** begin RECORDS PROVIDED **

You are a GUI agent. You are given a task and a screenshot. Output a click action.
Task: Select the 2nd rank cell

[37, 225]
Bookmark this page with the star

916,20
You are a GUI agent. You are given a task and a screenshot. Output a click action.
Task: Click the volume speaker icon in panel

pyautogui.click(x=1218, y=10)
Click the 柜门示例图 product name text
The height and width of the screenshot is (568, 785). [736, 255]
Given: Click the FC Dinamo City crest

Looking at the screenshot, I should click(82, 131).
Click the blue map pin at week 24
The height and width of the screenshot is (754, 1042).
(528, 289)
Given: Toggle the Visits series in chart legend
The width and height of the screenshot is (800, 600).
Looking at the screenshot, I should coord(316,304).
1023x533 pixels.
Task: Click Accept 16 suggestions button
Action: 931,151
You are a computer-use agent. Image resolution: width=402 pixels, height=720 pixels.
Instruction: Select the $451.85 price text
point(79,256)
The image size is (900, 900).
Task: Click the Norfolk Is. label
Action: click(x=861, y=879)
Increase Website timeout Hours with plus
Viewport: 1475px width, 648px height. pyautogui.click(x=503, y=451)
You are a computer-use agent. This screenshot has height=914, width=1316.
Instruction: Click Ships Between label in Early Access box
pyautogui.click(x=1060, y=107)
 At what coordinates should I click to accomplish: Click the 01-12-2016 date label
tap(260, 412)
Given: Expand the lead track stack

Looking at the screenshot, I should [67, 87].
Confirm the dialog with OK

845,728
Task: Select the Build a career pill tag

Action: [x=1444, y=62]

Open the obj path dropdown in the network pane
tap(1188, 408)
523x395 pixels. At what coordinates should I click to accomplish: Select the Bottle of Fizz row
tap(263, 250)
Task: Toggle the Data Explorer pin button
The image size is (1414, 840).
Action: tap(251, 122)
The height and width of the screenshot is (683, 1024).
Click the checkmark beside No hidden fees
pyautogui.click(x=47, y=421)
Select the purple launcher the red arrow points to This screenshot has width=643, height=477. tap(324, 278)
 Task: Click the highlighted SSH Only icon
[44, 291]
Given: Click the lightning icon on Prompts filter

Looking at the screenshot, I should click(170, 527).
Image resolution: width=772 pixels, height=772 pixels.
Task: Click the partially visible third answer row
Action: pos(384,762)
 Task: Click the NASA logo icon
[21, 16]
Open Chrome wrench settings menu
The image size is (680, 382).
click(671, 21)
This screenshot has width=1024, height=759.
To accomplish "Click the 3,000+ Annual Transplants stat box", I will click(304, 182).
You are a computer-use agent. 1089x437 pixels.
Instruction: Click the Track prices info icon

** end RECORDS PROVIDED **

*WHAT THE TASK ASKS:* Please render every line above as a JSON list of strings, one string per line, leaving out the blank lines.

*WRITTEN SOLUTION:*
[
  "You are a GUI agent. You are given a task and a screenshot. Output a click action.",
  "Task: Select the 2nd rank cell",
  "[37, 225]",
  "Bookmark this page with the star",
  "916,20",
  "You are a GUI agent. You are given a task and a screenshot. Output a click action.",
  "Task: Click the volume speaker icon in panel",
  "pyautogui.click(x=1218, y=10)",
  "Click the 柜门示例图 product name text",
  "The height and width of the screenshot is (568, 785). [736, 255]",
  "Given: Click the FC Dinamo City crest",
  "Looking at the screenshot, I should click(82, 131).",
  "Click the blue map pin at week 24",
  "The height and width of the screenshot is (754, 1042).",
  "(528, 289)",
  "Given: Toggle the Visits series in chart legend",
  "The width and height of the screenshot is (800, 600).",
  "Looking at the screenshot, I should coord(316,304).",
  "1023x533 pixels.",
  "Task: Click Accept 16 suggestions button",
  "Action: 931,151",
  "You are a computer-use agent. Image resolution: width=402 pixels, height=720 pixels.",
  "Instruction: Select the $451.85 price text",
  "point(79,256)",
  "The image size is (900, 900).",
  "Task: Click the Norfolk Is. label",
  "Action: click(x=861, y=879)",
  "Increase Website timeout Hours with plus",
  "Viewport: 1475px width, 648px height. pyautogui.click(x=503, y=451)",
  "You are a computer-use agent. This screenshot has height=914, width=1316.",
  "Instruction: Click Ships Between label in Early Access box",
  "pyautogui.click(x=1060, y=107)",
  " At what coordinates should I click to accomplish: Click the 01-12-2016 date label",
  "tap(260, 412)",
  "Given: Expand the lead track stack",
  "Looking at the screenshot, I should [67, 87].",
  "Confirm the dialog with OK",
  "845,728",
  "Task: Select the Build a career pill tag",
  "Action: [x=1444, y=62]",
  "Open the obj path dropdown in the network pane",
  "tap(1188, 408)",
  "523x395 pixels. At what coordinates should I click to accomplish: Select the Bottle of Fizz row",
  "tap(263, 250)",
  "Task: Toggle the Data Explorer pin button",
  "The image size is (1414, 840).",
  "Action: tap(251, 122)",
  "The height and width of the screenshot is (683, 1024).",
  "Click the checkmark beside No hidden fees",
  "pyautogui.click(x=47, y=421)",
  "Select the purple launcher the red arrow points to This screenshot has width=643, height=477. tap(324, 278)",
  " Task: Click the highlighted SSH Only icon",
  "[44, 291]",
  "Given: Click the lightning icon on Prompts filter",
  "Looking at the screenshot, I should click(170, 527).",
  "Image resolution: width=772 pixels, height=772 pixels.",
  "Task: Click the partially visible third answer row",
  "Action: pos(384,762)",
  " Task: Click the NASA logo icon",
  "[21, 16]",
  "Open Chrome wrench settings menu",
  "The image size is (680, 382).",
  "click(671, 21)",
  "This screenshot has width=1024, height=759.",
  "To accomplish \"Click the 3,000+ Annual Transplants stat box\", I will click(304, 182).",
  "You are a computer-use agent. 1089x437 pixels.",
  "Instruction: Click the Track prices info icon"
]